In these species  males compete against other males for mates. The competition can be
either direct or mediated by female choice. In species where females choose, males
compete by displaying striking phenotypic characteristics and/or performing elaborate
courtship behaviors. The females then mate with the males that most interest them,
usually the ones with the most outlandish displays. There are many competing theories
as to why females are attracted to these displays. 
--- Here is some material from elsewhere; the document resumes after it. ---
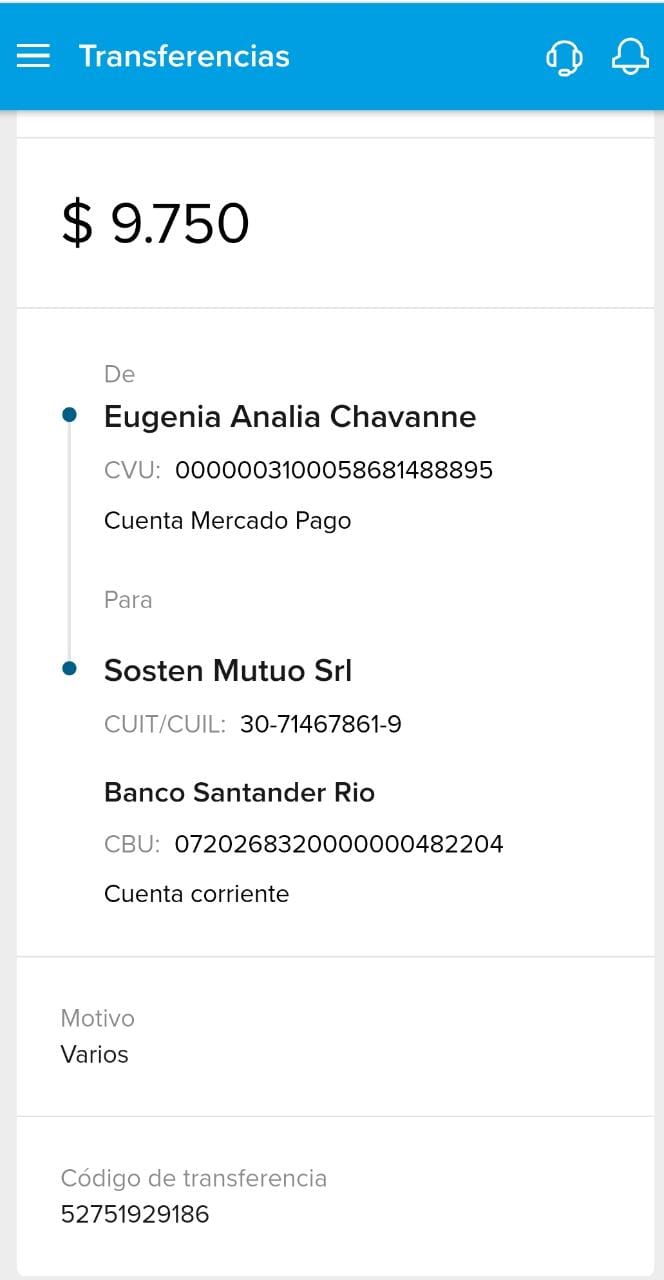Click Cuenta Mercado Pago text
664x1280 pixels.
tap(227, 520)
   The good genes model states that the display indicates some component of male
fitness. A good genes advocate would say that bright coloring in male birds indicates a
lack of parasites. The females are cueing on some signal that is correlated with some
other component of viability.    Selection for good genes can be seen in sticklebacks.
In these fish, males have red coloration on their sides. Milinski and  Bakker showed
that intensity of color was correlated to both parasite load and sexual attractiveness.
Females preferred  redder males. The redness indicated that he was carrying fewer
parasites.  There are many examples of this model as well as variations on it.